Has Scareware Gone Mainstream?

Mobile phone message prompt

If you’re an averagely engaged Internet user, the number of times you’ll have been asked for your phone number in the name of security has probably run beyond count. And yet some of the online providers who ask for this additional data, have been hacked.

However instrumental you make a phone number in the login process, it does not in itself stop large scale data hacks and thefts from arising. And when such hacks or thefts do arise, that huge collection of phone data ceases to be ‘protective’, and instead becomes an unmitigated threat to users. Should an online business really be demanding unnecessary personal data on security grounds, when it’s well known for emailing its users bombshells like this?…


Dear Bob,

We are writing to inform you about a data security issue that may involve your Yahoo account information.

What happened?

A recent investigation by Yahoo has confirmed that a copy of certain user account information was stolen from our systems in late 2014 by what we believe is a state-sponsored actor. We are closely coordinating with law enforcement on this matter and working diligently to protect you.

What information was involved?

The stolen user account information may have included names, email addresses, telephone numbers, dates of birth, hashed passwords (the vast majority with bcrypt) and, in some cases, encrypted or unencrypted security questions and answers…”

There then follows a series of recommendations as to what users should do to protect themselves. Change their password, be careful… Did I mention change their password and be careful?… Yep, they don’t say what users should do to make their phone data private once more, because within the realms of reasonable convenience, there is nothing users can do.

Social Media Worsens Our Behaviour
Five ways in which social media leads our behaviour astray…

It was also notable that whilst Yahoo cited this data theft (not their first, I should add) as occurring in late 2014, it took them until late September 2016 to find out it had happened and notify users.
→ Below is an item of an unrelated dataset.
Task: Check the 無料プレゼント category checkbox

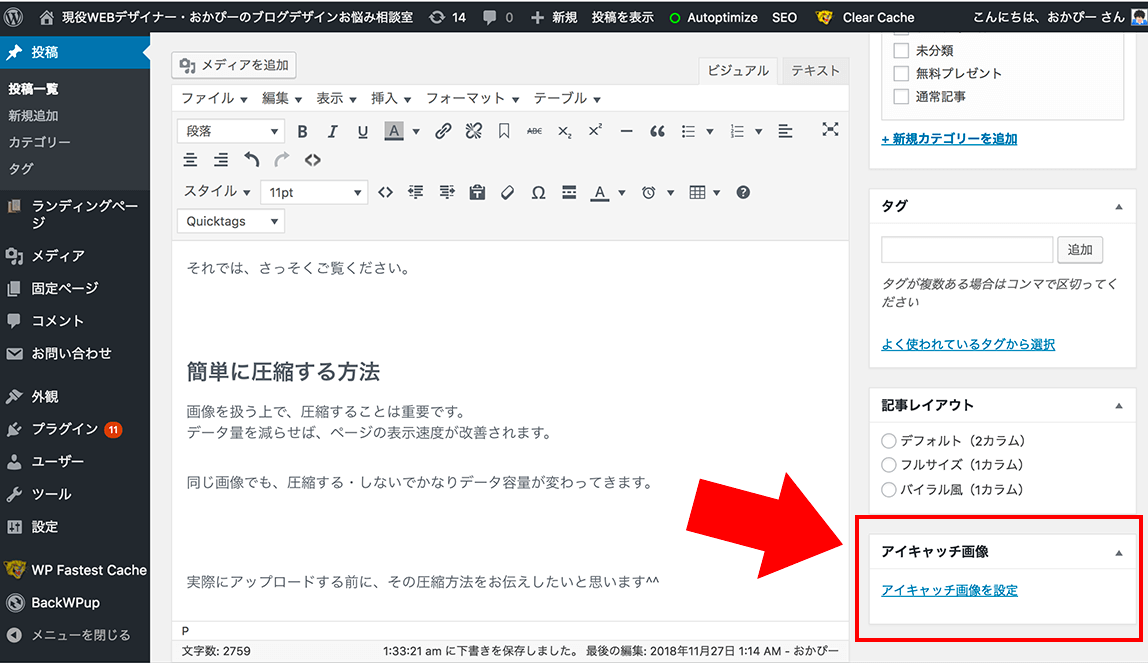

And this is a company that expects account holders to provide phone data by default, on grounds of security? It’s like the comedy spoof version of Nineteen Eighty Four.
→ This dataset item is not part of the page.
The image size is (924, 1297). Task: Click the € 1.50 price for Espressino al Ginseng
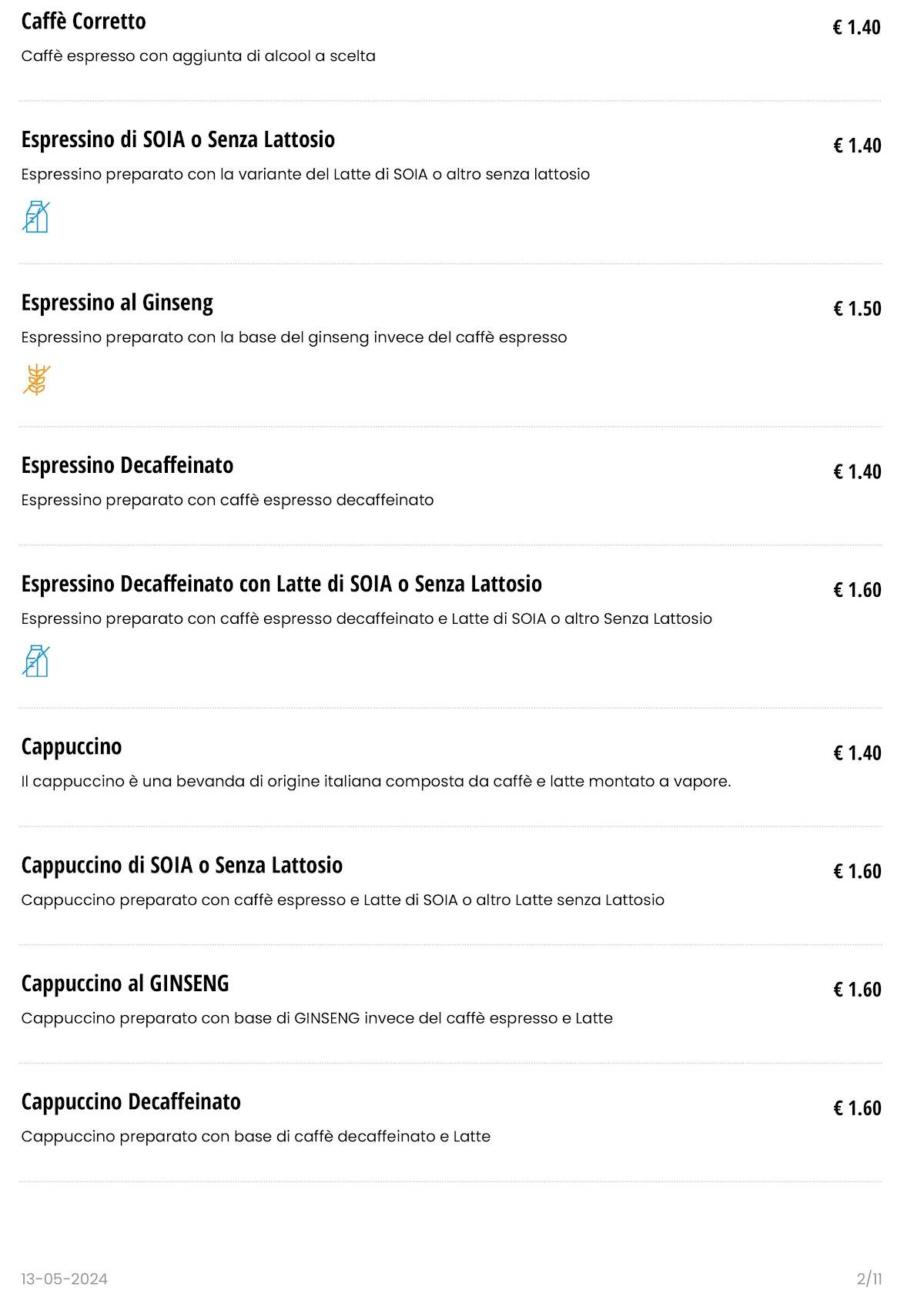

You may have noticed that if you’re dealing with government organisations online, and they need to verify you, they’ll send a code to your landline. This is much more reliable than sending to a mobile, because a landline is far less likely to be stolen or lost, and it’s irrefutably linked with a home or business address. It has to be installed at the premises. Google has also notably included a landline option when setting up sensitive processes for payment.

So why do most online ‘security’ processes exclude landlines, and only offer a mobile option? Especially given the number of mobile phones stolen and lost each year, how could a mobile ever be considered the most appropriate means of user protection?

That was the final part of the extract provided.